CMS is accepting comments on the proposed rule until September 27, 2019. If finalized, the regulatory changes to be promulgated in 42 C.F.R. Part 403 would be effective for data collected during calendar year 2021 that must be reported by March 31, 2022 .

The Sunshine Act, currently operating as the “Open Payments program,” is intended to increase transparency in the financial relationships between the pharmaceutical and medical device industry and certain types of health care providers. The program currently requires manufacturers of covered drugs, devices, biologicals, or medical supplies and group purchasing organizations to annually submit information about payments and transfers of value made to “covered recipients” in the preceding calendar year. “Covered recipients” under the original Sunshine Act included only physicians and teaching hospitals.

Last year, President Trump signed the bipartisan opioids legislation package enacted as the SUPPORT for Patients and Communities Act (“the SUPPORT Act”), which we discussed in a previous blog post. The SUPPORT Act in part expanded the definition of “covered recipients” under the Open Payments program to include physician assistants, nurse practitioners, clinical nurse specialists, certified registered nurse anesthetists, and certified nurse midwives. CMS proposes to implement this definitional change into the regulations through the 2020 Physician Fee Schedule. CMS estimates that this change would result in a $10 million dollar increased burden annually for reporting entities and new covered recipient groups.

In the 2020 Physician Fee Schedule, CMS is also proposing the following changes to the categories through which reporting entities characterize the nature of payments made to covered recipients:

  1. the consolidation of two separate categories for continuing education programs into a single “medical education program” category, in order to streamline reporting requirements which currently distinguish between accredited/certified programs and unaccredited/non-certified programs; and
  2. the addition of three new nature of payment categories related to debt forgiveness, long term medical supply or device loans, and company acquisitions, based on public comments received from stakeholders in response to the 2017 proposed rule that suggested these additions.
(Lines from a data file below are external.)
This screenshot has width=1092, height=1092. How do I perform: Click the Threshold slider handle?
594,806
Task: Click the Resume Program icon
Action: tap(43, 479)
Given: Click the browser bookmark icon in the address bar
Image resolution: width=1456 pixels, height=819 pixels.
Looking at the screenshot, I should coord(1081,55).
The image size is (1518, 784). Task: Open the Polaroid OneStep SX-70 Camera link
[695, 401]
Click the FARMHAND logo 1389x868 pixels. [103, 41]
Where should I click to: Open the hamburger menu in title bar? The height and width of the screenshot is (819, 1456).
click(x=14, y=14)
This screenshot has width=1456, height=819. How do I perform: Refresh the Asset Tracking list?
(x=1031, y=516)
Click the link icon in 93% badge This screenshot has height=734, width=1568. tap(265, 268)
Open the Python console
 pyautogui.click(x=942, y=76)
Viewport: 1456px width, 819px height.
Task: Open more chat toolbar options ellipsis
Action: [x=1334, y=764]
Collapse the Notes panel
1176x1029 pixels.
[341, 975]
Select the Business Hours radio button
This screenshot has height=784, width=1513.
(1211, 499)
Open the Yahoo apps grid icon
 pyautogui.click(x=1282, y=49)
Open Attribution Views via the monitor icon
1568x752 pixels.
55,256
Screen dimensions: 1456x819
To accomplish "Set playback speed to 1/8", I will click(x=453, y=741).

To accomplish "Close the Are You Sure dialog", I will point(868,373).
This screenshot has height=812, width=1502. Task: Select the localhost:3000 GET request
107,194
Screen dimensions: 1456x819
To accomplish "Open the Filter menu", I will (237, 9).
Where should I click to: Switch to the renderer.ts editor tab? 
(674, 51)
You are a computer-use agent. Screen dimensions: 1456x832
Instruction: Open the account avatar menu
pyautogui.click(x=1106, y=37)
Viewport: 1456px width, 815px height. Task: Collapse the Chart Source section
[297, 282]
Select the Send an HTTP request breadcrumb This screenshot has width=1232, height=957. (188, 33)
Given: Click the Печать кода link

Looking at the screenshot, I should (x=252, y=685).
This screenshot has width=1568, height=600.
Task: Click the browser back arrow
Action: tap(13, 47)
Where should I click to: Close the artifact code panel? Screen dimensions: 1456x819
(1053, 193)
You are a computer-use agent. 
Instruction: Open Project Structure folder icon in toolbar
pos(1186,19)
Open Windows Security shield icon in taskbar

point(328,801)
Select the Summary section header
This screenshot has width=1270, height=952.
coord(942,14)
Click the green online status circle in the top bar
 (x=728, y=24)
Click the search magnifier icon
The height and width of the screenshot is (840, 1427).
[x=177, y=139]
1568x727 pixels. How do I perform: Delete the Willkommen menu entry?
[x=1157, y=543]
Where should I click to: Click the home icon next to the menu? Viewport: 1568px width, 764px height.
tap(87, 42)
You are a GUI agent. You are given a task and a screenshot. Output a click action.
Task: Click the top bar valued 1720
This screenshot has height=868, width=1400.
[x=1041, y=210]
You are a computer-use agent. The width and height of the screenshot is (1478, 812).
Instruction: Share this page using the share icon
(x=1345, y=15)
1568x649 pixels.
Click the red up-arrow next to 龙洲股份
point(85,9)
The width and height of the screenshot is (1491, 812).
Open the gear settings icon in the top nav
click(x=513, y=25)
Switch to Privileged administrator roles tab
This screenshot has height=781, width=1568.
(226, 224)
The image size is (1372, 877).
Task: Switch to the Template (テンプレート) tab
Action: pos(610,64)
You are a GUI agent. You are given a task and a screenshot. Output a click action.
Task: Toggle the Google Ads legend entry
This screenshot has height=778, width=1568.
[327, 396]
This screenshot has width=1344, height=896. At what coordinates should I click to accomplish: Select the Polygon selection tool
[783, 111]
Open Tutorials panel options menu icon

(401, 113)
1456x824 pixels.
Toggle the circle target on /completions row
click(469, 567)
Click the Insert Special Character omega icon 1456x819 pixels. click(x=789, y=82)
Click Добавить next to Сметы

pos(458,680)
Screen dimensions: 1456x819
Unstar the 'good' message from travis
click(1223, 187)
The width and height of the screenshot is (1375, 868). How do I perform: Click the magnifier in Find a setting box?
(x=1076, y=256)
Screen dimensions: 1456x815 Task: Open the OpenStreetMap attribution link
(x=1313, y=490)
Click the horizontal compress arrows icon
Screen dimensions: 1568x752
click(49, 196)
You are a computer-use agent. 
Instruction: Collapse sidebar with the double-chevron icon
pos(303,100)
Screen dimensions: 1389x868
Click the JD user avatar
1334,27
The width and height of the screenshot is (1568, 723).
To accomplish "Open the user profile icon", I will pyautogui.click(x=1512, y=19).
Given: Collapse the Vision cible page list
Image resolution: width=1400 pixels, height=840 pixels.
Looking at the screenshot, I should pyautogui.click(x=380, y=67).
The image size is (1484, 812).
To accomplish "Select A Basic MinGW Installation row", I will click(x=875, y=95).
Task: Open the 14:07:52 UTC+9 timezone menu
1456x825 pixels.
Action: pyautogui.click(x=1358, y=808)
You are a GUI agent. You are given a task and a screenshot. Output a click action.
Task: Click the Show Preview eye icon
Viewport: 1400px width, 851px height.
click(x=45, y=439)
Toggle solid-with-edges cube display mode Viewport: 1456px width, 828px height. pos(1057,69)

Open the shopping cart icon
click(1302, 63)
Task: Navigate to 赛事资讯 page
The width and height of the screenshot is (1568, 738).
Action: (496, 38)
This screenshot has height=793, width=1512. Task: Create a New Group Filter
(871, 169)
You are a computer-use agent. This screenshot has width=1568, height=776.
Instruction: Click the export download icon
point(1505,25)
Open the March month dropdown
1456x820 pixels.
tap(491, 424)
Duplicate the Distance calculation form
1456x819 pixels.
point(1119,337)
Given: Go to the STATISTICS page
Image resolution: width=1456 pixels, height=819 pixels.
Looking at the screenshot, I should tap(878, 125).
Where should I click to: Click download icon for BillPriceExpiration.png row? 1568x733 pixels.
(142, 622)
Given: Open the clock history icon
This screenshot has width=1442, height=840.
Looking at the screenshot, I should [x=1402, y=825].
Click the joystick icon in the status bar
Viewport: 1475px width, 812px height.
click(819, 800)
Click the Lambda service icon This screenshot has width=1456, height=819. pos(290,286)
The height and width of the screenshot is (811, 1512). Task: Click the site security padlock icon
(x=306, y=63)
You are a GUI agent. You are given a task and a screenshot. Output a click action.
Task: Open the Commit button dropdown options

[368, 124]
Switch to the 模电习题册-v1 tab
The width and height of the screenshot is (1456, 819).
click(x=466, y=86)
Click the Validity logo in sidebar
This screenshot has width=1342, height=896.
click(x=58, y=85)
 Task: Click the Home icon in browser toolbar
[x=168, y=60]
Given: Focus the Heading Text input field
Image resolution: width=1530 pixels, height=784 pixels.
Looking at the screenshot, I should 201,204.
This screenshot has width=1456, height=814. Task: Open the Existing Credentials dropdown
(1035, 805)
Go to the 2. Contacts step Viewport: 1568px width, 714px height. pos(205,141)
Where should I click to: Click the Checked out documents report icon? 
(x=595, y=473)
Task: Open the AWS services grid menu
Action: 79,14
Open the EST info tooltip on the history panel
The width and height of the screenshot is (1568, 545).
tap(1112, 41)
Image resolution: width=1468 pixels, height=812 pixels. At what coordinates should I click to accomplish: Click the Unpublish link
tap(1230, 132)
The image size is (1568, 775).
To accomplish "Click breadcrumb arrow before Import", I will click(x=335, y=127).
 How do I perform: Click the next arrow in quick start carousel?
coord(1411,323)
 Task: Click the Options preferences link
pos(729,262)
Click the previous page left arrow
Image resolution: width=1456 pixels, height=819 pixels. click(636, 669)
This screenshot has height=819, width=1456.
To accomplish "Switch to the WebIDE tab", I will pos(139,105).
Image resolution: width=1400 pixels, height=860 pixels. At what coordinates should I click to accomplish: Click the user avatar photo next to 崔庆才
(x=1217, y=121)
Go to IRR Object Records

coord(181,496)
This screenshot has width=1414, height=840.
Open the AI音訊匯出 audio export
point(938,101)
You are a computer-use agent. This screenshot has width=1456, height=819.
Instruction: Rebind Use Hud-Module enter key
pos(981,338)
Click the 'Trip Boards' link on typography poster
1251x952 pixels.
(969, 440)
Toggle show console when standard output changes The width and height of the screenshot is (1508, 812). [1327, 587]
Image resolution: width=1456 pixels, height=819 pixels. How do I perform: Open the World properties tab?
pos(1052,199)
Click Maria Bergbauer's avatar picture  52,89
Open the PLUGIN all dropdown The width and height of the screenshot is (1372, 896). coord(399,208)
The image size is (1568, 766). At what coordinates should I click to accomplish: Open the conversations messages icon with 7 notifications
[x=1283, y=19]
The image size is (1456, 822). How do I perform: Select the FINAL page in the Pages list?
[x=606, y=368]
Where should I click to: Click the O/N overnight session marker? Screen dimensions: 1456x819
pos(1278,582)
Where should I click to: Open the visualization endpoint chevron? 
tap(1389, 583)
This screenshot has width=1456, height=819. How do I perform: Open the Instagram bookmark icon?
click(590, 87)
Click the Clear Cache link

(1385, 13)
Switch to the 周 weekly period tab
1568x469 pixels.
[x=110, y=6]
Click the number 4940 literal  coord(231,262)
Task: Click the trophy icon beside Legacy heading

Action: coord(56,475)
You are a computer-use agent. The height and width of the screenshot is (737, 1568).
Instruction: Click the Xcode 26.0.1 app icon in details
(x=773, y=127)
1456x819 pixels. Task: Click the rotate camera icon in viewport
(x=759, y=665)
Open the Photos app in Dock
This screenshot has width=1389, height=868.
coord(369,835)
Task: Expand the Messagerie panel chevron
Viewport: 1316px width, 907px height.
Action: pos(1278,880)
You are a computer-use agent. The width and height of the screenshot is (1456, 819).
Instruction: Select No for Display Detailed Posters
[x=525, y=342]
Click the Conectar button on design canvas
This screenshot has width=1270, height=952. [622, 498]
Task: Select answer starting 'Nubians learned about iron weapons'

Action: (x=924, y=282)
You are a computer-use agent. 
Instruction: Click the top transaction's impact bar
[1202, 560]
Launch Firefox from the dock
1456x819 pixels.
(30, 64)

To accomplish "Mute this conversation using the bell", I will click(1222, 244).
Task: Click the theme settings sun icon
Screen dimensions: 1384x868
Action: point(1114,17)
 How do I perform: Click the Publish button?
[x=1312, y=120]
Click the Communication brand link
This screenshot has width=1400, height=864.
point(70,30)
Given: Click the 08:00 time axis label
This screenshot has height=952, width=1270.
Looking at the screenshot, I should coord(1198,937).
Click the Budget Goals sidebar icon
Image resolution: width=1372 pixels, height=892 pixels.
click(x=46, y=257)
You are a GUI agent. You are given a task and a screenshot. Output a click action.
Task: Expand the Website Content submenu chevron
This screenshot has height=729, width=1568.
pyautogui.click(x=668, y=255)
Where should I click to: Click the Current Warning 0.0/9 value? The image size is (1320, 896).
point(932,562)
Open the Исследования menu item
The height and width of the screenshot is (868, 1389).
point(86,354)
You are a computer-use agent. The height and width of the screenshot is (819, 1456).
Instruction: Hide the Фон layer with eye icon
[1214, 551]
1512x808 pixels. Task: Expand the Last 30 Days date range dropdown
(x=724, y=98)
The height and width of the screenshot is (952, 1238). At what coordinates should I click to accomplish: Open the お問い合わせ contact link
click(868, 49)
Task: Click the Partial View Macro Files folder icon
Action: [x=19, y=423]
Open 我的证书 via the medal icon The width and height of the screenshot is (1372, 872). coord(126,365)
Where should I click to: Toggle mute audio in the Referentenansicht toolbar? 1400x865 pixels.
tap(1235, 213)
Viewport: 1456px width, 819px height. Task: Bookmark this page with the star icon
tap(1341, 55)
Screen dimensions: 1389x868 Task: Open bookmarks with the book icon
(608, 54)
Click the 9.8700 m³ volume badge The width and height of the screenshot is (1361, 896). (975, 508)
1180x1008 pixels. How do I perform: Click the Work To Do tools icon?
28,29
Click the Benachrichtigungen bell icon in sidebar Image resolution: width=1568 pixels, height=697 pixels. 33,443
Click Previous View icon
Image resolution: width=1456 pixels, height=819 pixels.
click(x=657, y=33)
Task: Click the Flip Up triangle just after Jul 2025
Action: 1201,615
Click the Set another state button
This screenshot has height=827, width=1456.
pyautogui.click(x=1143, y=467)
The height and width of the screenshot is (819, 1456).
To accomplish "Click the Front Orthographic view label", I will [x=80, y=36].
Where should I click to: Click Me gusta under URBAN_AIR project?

These changes would clarify for reporting entities how to characterize payments and are not anticipated to create significant costs.

Lastly, the proposed regulation seeks to standardize reported data between drugs and devices. Currently, manufacturers are required to submit names and national drug codes for payments or transfers of value related to specific drugs and biologicals, but there is no analogous reporting for medical devices. CMS is proposing to now require manufacturers to report device identifiers, which can be used to validate submitted device information. CMS anticipates that, by having more precise information, the Open Payments data would be more useful to the public. The estimated costs associated with these changes would depend on whether reporting entities are already tracking this data element and whether they would need to implement system changes to report the element. The regulation also makes some clarifications in the reporting requirements for drugs and biologicals.